■ Vorliegender Text ■
|---|
Die Tage werden kürzer, die Temperaturen sinken: Schlägt auch Ihnen das auf die Stimmung? Der Herbst- und Winterblues – bitte nicht verwechseln mit einer echten Depression im klinischen Sinn, für die ärztliche Hilfe nötig ist – beeinträchtigt jedes Jahr das Wohlbefinden vieler Menschen. Möchten Sie aktiv werden und Antriebslosigkeit, Abgeschlagenheit und getrübter Stimmung die Stirn bieten? Zwei Expertinnen erklären, wie Sie mit Ernährung und Achtsamkeitstrainings gegensteuern können.

Wodurch entstehen Depressionen in Herbst und Winter?

Hauptgrund für depressive Verstimmungen in Herbst und Winter ist der Mangel an Tageslicht. In der kühlen und dunklen Jahreszeit erhält der Körper schlicht zu wenig UV-Licht. Somit wird die Produktion des Botenstoffes Melatonin nicht ausreichend gehemmt. Melatonin hat die wichtige Funktion, uns bei Einbruch der Dunkelheit müde zu machen und in den Schlaf finden zu lassen.

In Herbst und Winter führt ein Überschuss des Stoffwechselhormons jedoch dazu, dass wir uns abgeschlagen und mental und seelisch gedämpft fühlen. Hinzu kommt in der nasskalten Jahreszeit häufig ein Mangel an Bewegung an der frischen Luft und eine einseitig süße und fettreiche Ernährung. Beides verstärkt die ohnehin schlechte körperliche Verfassung.

Was bremst Körper und Seele im Herbst aus?
|---|
■ Ausgelesene Angaben ■

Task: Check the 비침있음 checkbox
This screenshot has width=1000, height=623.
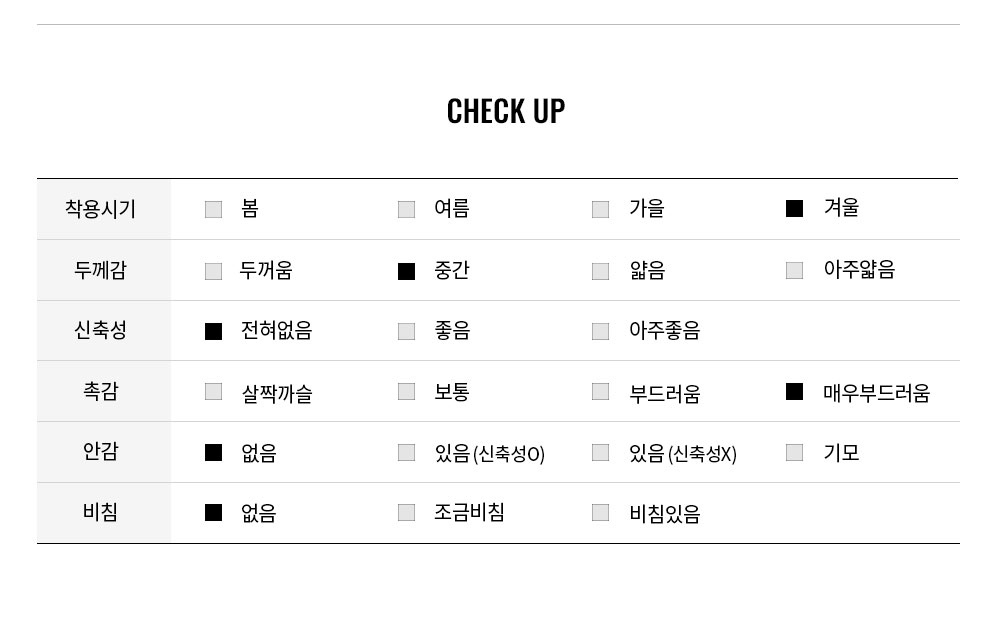Action: 600,513
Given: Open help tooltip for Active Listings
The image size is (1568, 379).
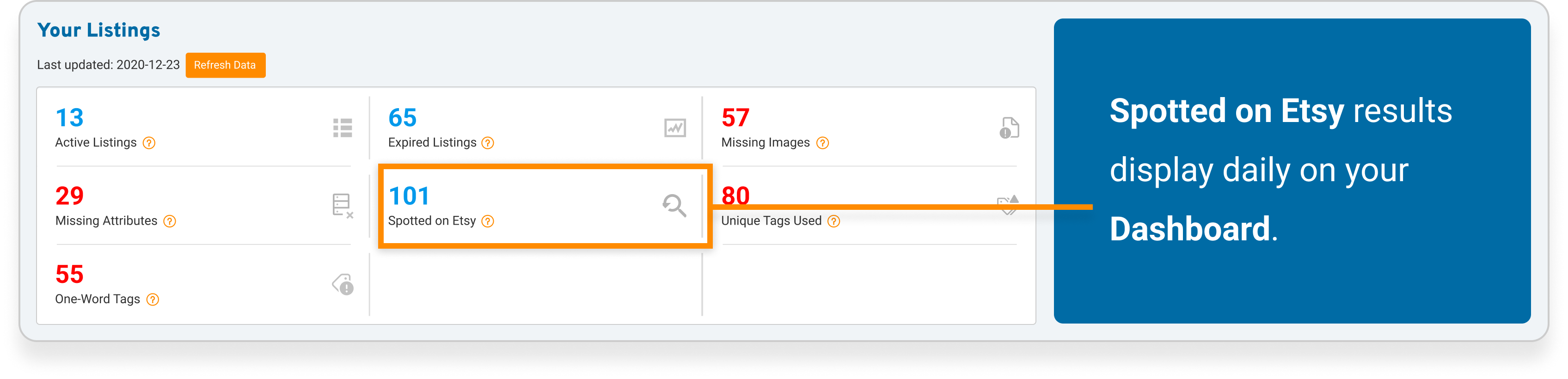Looking at the screenshot, I should point(149,143).
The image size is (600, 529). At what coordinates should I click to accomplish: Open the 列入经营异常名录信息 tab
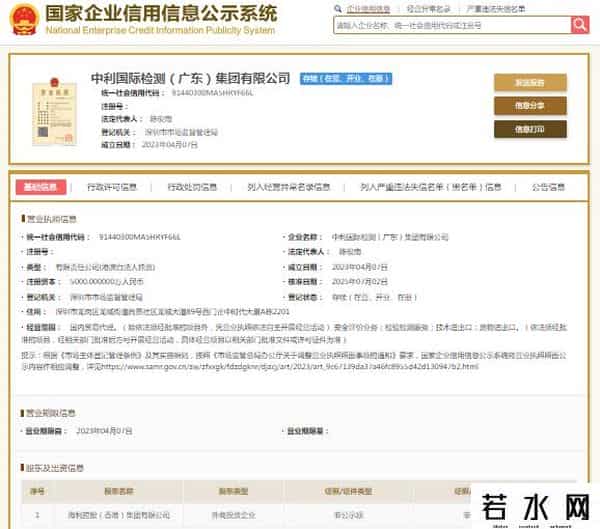(x=287, y=187)
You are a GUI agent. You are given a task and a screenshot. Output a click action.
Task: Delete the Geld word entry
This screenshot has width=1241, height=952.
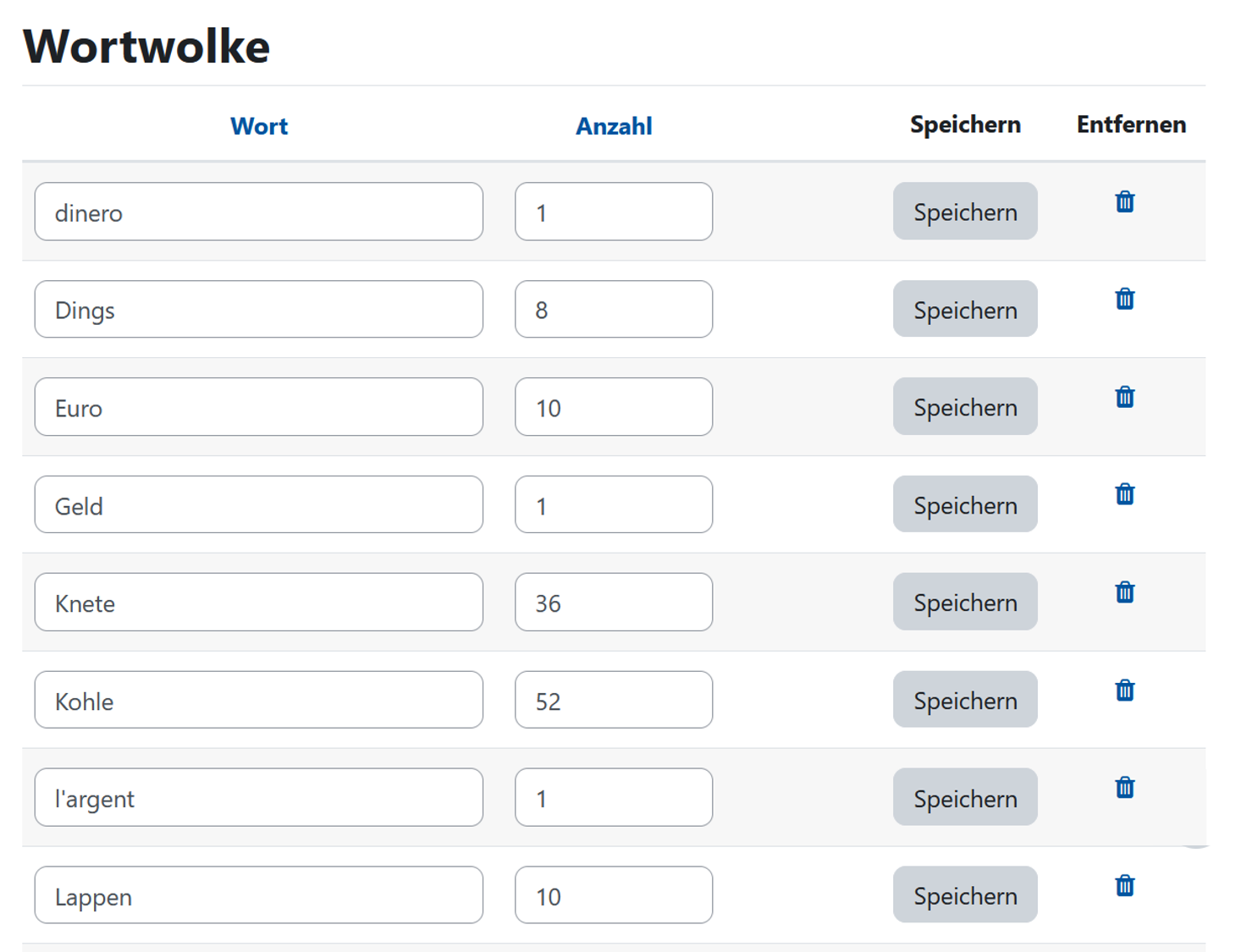pyautogui.click(x=1124, y=494)
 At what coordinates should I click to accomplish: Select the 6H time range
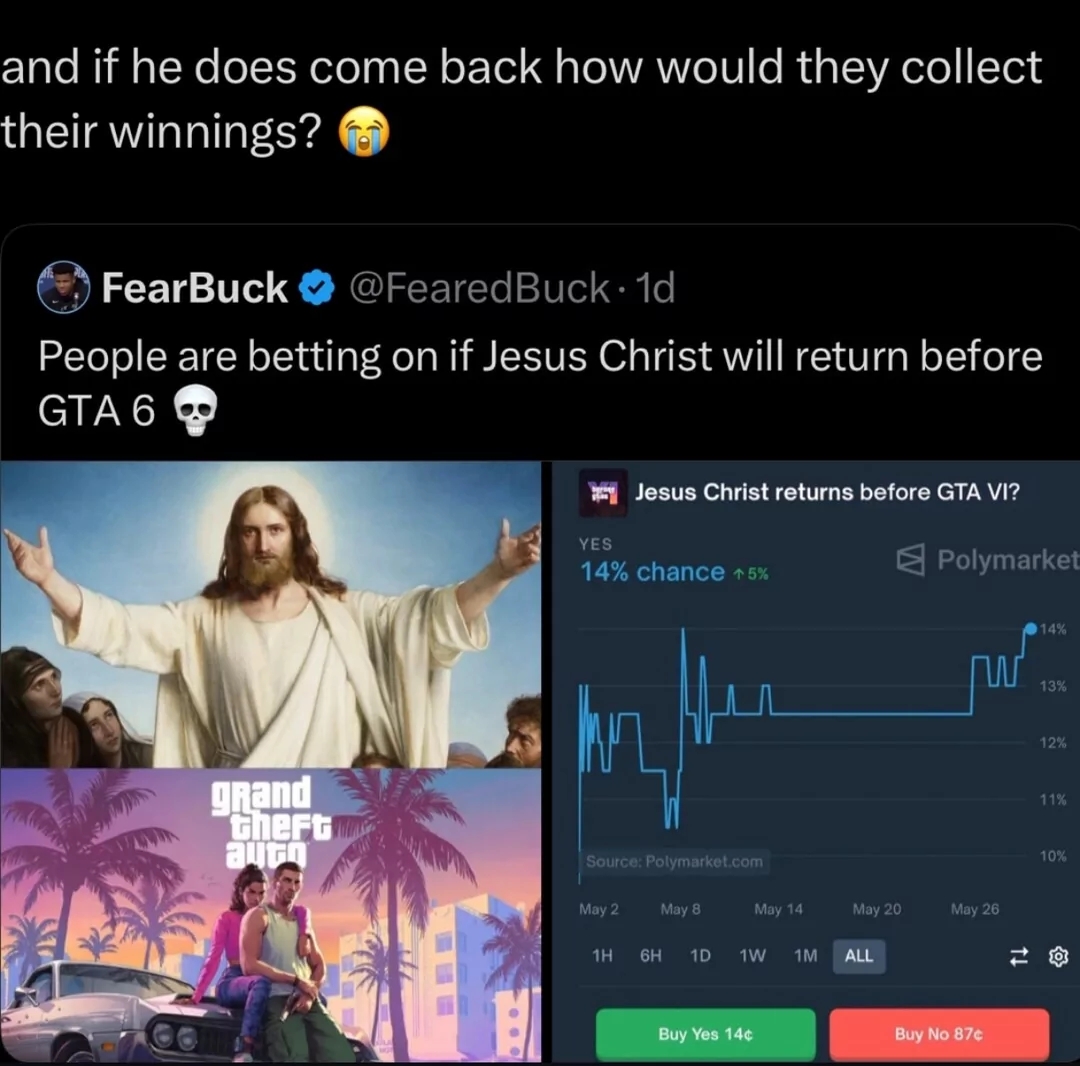(x=650, y=956)
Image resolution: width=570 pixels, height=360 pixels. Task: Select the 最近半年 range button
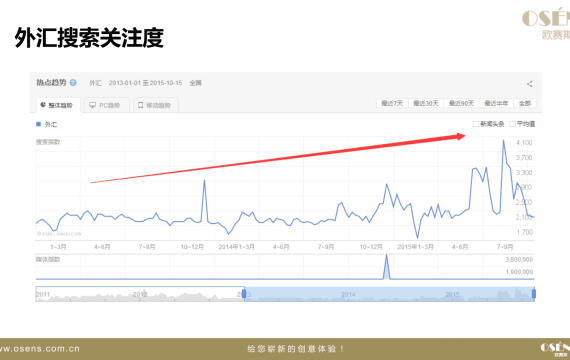coord(496,104)
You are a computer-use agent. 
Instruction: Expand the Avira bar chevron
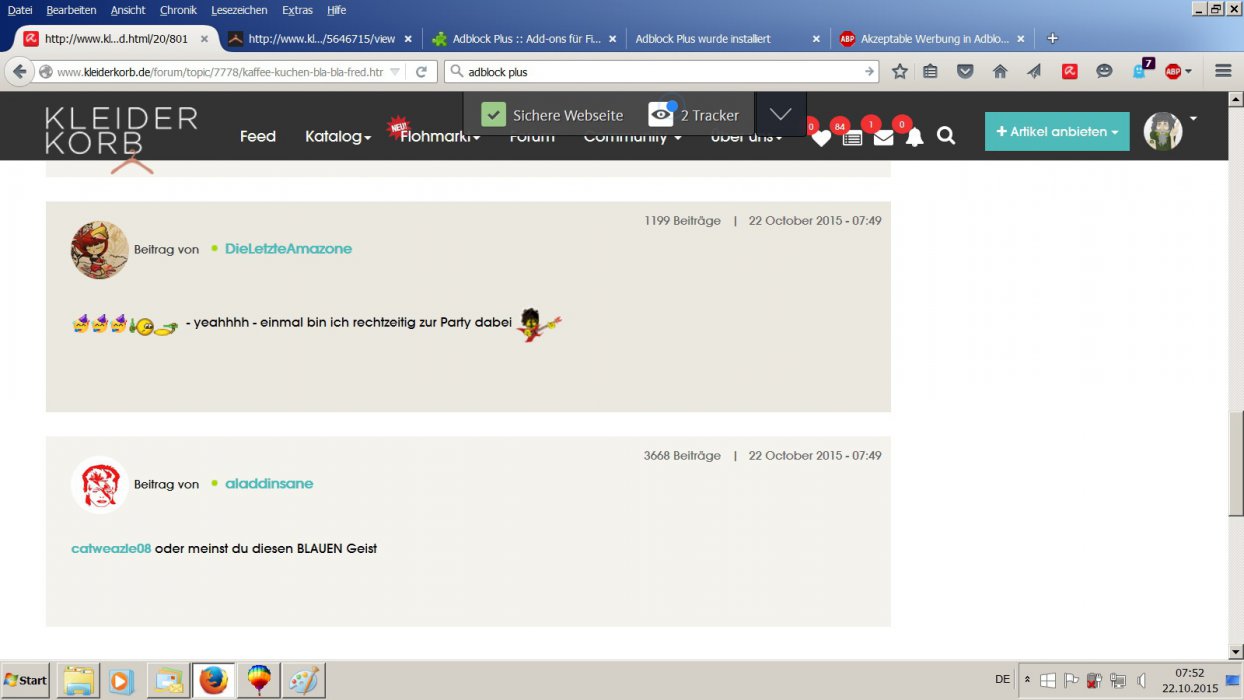point(781,115)
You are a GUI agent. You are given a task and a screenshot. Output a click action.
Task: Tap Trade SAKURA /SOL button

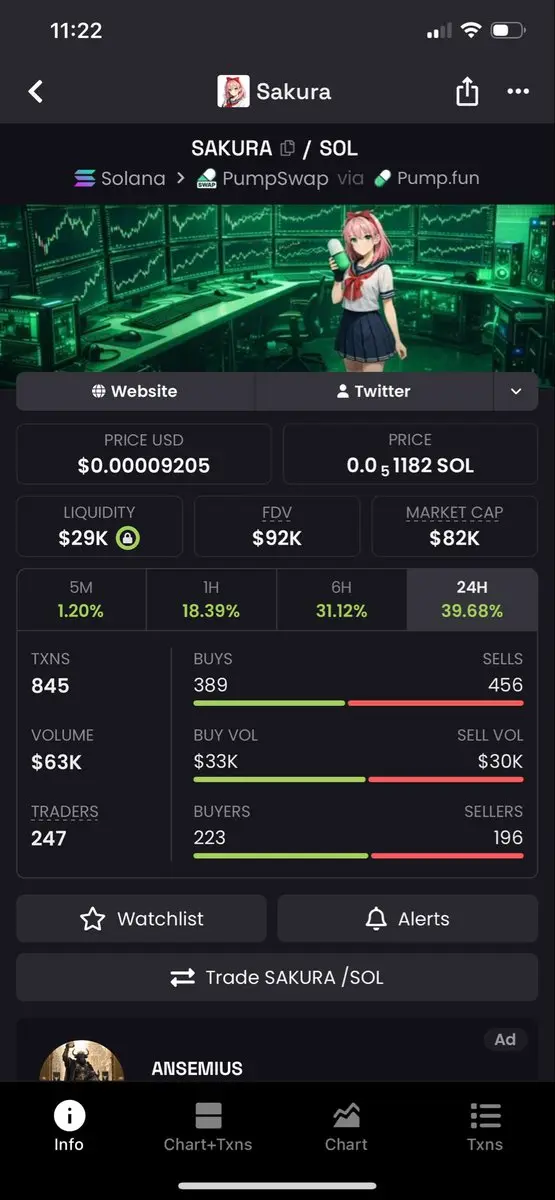pyautogui.click(x=277, y=978)
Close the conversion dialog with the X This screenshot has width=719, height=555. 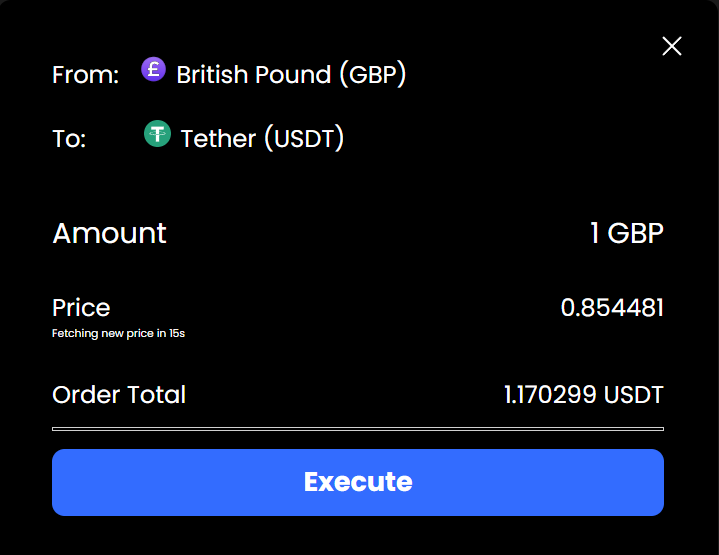(x=672, y=46)
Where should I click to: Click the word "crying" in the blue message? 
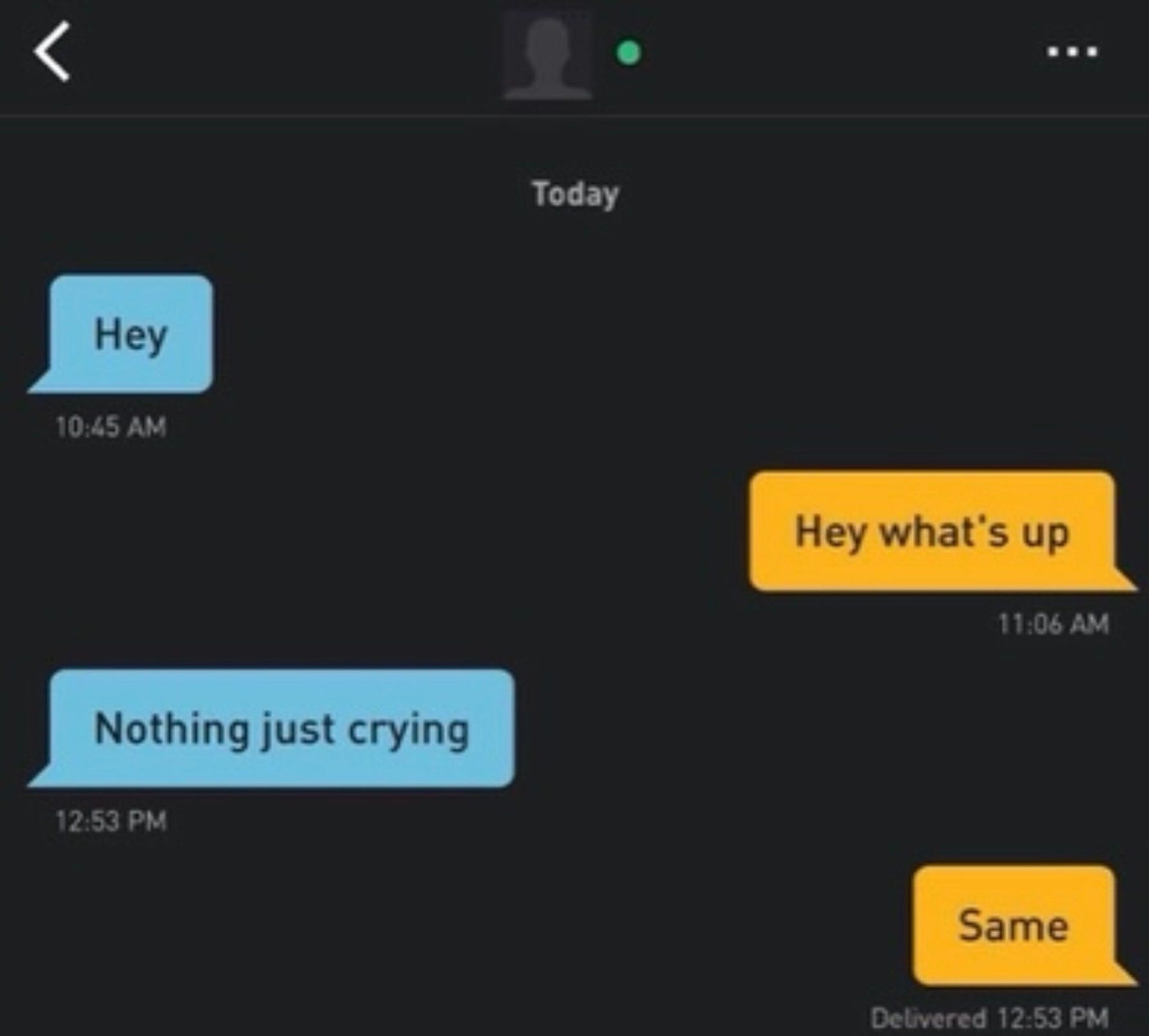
|---|
■ Anweisungen ■
1. Prüfen Sie anhand des Textes über den Winterblues, ob die Aussagen (a) bis (c) zutreffen, und belegen Sie jede Antwort mit Ja oder Nein und dem entscheidenden Wortlaut als wörtlichem Zitat. (a) Der Winterblues ist dasselbe wie eine klinische Depression. (b) Hauptursache für depressive Verstimmungen in Herbst und Winter ist zu wenig Tageslicht. (c) Melatonin sorgt dafür, dass wir bei Einbruch der Dunkelheit wach bleiben.
2. Welche zwei Dinge verstärken laut dem Text über den Winterblues die ohnehin schlechte körperliche Verfassung in der nasskalten Jahreszeit?
3. Schreiben Sie aus dem Text über den Winterblues den Abschnitt ab, der bei „Hauptgrund für depressive“ beginnt und bei „schlechte körperliche Verfassung.“ endet.
Die Datensätze spielen hierfür keine Rolle.

■ Lösungen je Aufgabe ■
1.
(a) Nein: „bitte nicht verwechseln mit einer echten Depression im klinischen Sinn“
(b) Ja: „Hauptgrund für depressive Verstimmungen in Herbst und Winter ist der Mangel an Tageslicht.“
(c) Nein: „Melatonin hat die wichtige Funktion, uns bei Einbruch der Dunkelheit müde zu machen“

2. Ein Mangel an Bewegung an der frischen Luft und eine einseitig süße und fettreiche Ernährung.

3.
Hauptgrund für depressive Verstimmungen in Herbst und Winter ist der Mangel an Tageslicht. In der kühlen und dunklen Jahreszeit erhält der Körper schlicht zu wenig UV-Licht. Somit wird die Produktion des Botenstoffes Melatonin nicht ausreichend gehemmt. Melatonin hat die wichtige Funktion, uns bei Einbruch der Dunkelheit müde zu machen und in den Schlaf finden zu lassen.

In Herbst und Winter führt ein Überschuss des Stoffwechselhormons jedoch dazu, dass wir uns abgeschlagen und mental und seelisch gedämpft fühlen. Hinzu kommt in der nasskalten Jahreszeit häufig ein Mangel an Bewegung an der frischen Luft und eine einseitig süße und fettreiche Ernährung. Beides verstärkt die ohnehin schlechte körperliche Verfassung.